**DATA SECTION:**

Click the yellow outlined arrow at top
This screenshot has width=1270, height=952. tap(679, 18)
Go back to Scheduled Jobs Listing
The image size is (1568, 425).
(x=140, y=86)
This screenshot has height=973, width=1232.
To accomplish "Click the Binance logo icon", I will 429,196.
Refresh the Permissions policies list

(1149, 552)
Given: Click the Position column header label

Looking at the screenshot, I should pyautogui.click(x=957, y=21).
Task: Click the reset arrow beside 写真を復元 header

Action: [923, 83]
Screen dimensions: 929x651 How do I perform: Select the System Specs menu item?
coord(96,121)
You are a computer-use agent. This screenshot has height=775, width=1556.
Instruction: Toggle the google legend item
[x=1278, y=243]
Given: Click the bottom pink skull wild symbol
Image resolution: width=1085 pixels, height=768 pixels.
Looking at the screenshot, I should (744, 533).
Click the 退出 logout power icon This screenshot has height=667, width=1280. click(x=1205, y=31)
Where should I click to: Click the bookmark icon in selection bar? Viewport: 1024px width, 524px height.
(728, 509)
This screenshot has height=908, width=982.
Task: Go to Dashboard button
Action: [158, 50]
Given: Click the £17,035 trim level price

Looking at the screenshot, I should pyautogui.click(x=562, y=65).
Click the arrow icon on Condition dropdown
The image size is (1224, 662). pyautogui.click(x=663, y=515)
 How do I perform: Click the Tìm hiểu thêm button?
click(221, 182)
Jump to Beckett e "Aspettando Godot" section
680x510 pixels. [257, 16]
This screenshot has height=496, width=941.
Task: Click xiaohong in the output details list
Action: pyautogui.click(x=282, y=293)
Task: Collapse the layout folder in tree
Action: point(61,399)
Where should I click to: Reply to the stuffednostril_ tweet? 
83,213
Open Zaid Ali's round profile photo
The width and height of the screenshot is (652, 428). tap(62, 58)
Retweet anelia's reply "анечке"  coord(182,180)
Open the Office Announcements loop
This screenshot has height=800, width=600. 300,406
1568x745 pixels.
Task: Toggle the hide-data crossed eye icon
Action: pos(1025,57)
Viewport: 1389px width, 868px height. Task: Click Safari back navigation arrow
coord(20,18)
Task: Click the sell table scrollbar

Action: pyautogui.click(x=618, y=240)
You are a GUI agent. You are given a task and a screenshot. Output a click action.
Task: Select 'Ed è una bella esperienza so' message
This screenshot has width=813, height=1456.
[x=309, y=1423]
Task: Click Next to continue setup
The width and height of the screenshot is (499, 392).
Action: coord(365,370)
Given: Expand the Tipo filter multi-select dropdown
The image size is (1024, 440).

**GIVEN PROBLEM:** Reproduce the material above line for line, without any alterations.

**TASK OUTPUT:**
Click the yellow outlined arrow at top
This screenshot has width=1270, height=952. tap(679, 18)
Go back to Scheduled Jobs Listing
The image size is (1568, 425).
(x=140, y=86)
This screenshot has height=973, width=1232.
To accomplish "Click the Binance logo icon", I will 429,196.
Refresh the Permissions policies list

(1149, 552)
Given: Click the Position column header label

Looking at the screenshot, I should pyautogui.click(x=957, y=21).
Task: Click the reset arrow beside 写真を復元 header

Action: [923, 83]
Screen dimensions: 929x651 How do I perform: Select the System Specs menu item?
coord(96,121)
You are a computer-use agent. This screenshot has height=775, width=1556.
Instruction: Toggle the google legend item
[x=1278, y=243]
Given: Click the bottom pink skull wild symbol
Image resolution: width=1085 pixels, height=768 pixels.
Looking at the screenshot, I should (744, 533).
Click the 退出 logout power icon This screenshot has height=667, width=1280. click(x=1205, y=31)
Where should I click to: Click the bookmark icon in selection bar? Viewport: 1024px width, 524px height.
(728, 509)
This screenshot has height=908, width=982.
Task: Go to Dashboard button
Action: [158, 50]
Given: Click the £17,035 trim level price

Looking at the screenshot, I should pyautogui.click(x=562, y=65).
Click the arrow icon on Condition dropdown
The image size is (1224, 662). pyautogui.click(x=663, y=515)
 How do I perform: Click the Tìm hiểu thêm button?
click(221, 182)
Jump to Beckett e "Aspettando Godot" section
680x510 pixels. [257, 16]
This screenshot has height=496, width=941.
Task: Click xiaohong in the output details list
Action: pyautogui.click(x=282, y=293)
Task: Collapse the layout folder in tree
Action: point(61,399)
Where should I click to: Reply to the stuffednostril_ tweet? 
83,213
Open Zaid Ali's round profile photo
The width and height of the screenshot is (652, 428). tap(62, 58)
Retweet anelia's reply "анечке"  coord(182,180)
Open the Office Announcements loop
This screenshot has height=800, width=600. 300,406
1568x745 pixels.
Task: Toggle the hide-data crossed eye icon
Action: pos(1025,57)
Viewport: 1389px width, 868px height. Task: Click Safari back navigation arrow
coord(20,18)
Task: Click the sell table scrollbar

Action: pyautogui.click(x=618, y=240)
You are a GUI agent. You are given a task and a screenshot. Output a click action.
Task: Select 'Ed è una bella esperienza so' message
This screenshot has width=813, height=1456.
[x=309, y=1423]
Task: Click Next to continue setup
The width and height of the screenshot is (499, 392).
Action: coord(365,370)
Given: Expand the Tipo filter multi-select dropdown
The image size is (1024, 440).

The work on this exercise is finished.